Rewrite the listing below as a numbered list, leaving out any blank lines and omitting the pictures.

***** Extracted data

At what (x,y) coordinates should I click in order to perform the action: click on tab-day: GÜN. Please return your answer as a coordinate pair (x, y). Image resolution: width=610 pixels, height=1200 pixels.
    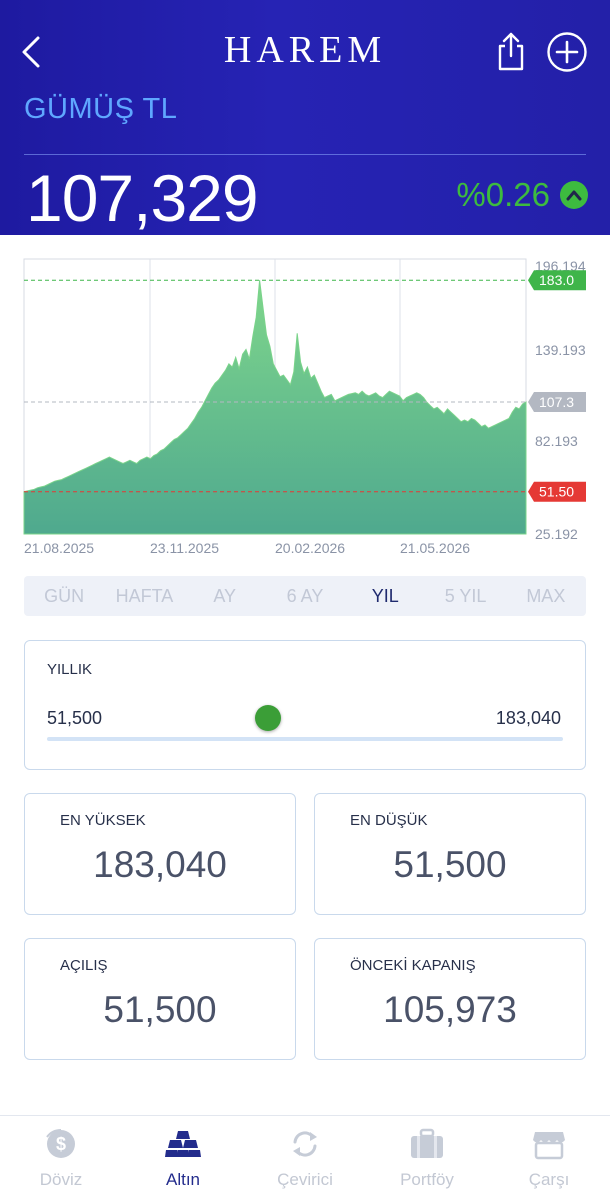
    Looking at the image, I should click on (64, 596).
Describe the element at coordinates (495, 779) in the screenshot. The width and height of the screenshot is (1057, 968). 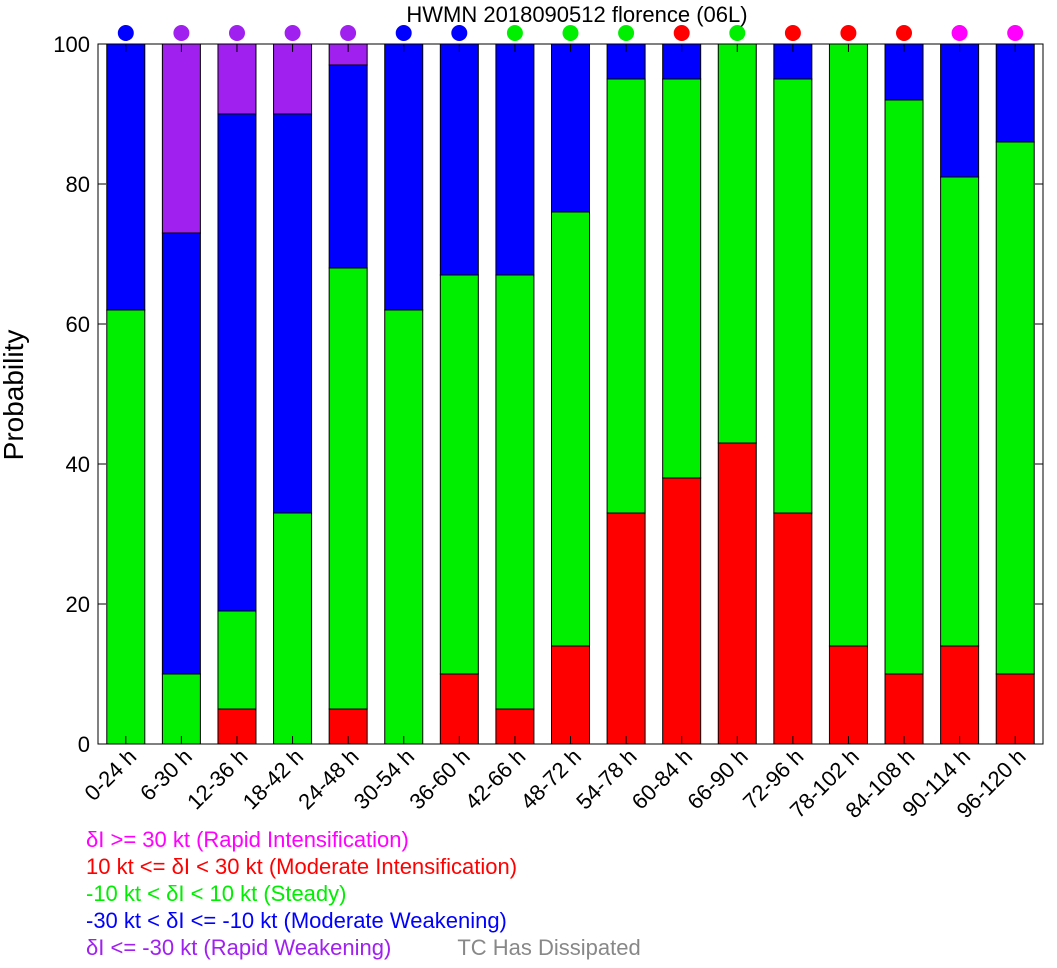
I see `x-tick-label: 42-66 h` at that location.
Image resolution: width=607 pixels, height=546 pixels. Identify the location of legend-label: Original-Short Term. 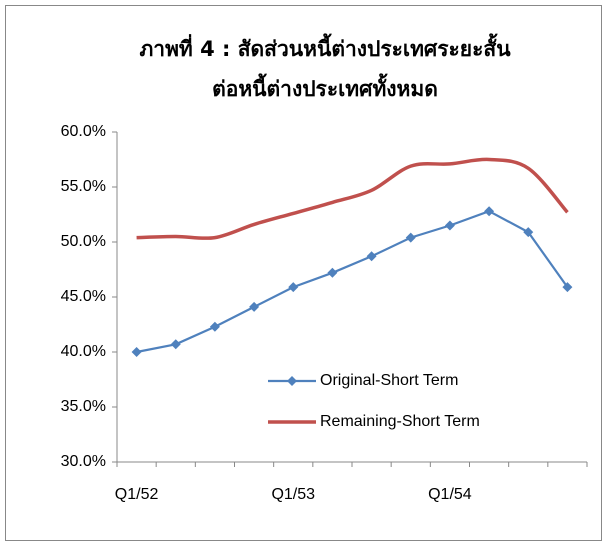
(389, 380).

**********

Solution =>
1. At what (x,y) coordinates should I click in order to perform the action: click on tab-day: GÜN. Please return your answer as a coordinate pair (x, y). Image resolution: width=610 pixels, height=1200 pixels.
2.     Looking at the image, I should click on (64, 596).
3. Describe the element at coordinates (495, 779) in the screenshot. The width and height of the screenshot is (1057, 968). 
4. I see `x-tick-label: 42-66 h` at that location.
5. Image resolution: width=607 pixels, height=546 pixels. Identify the location of legend-label: Original-Short Term. 
6. (389, 380).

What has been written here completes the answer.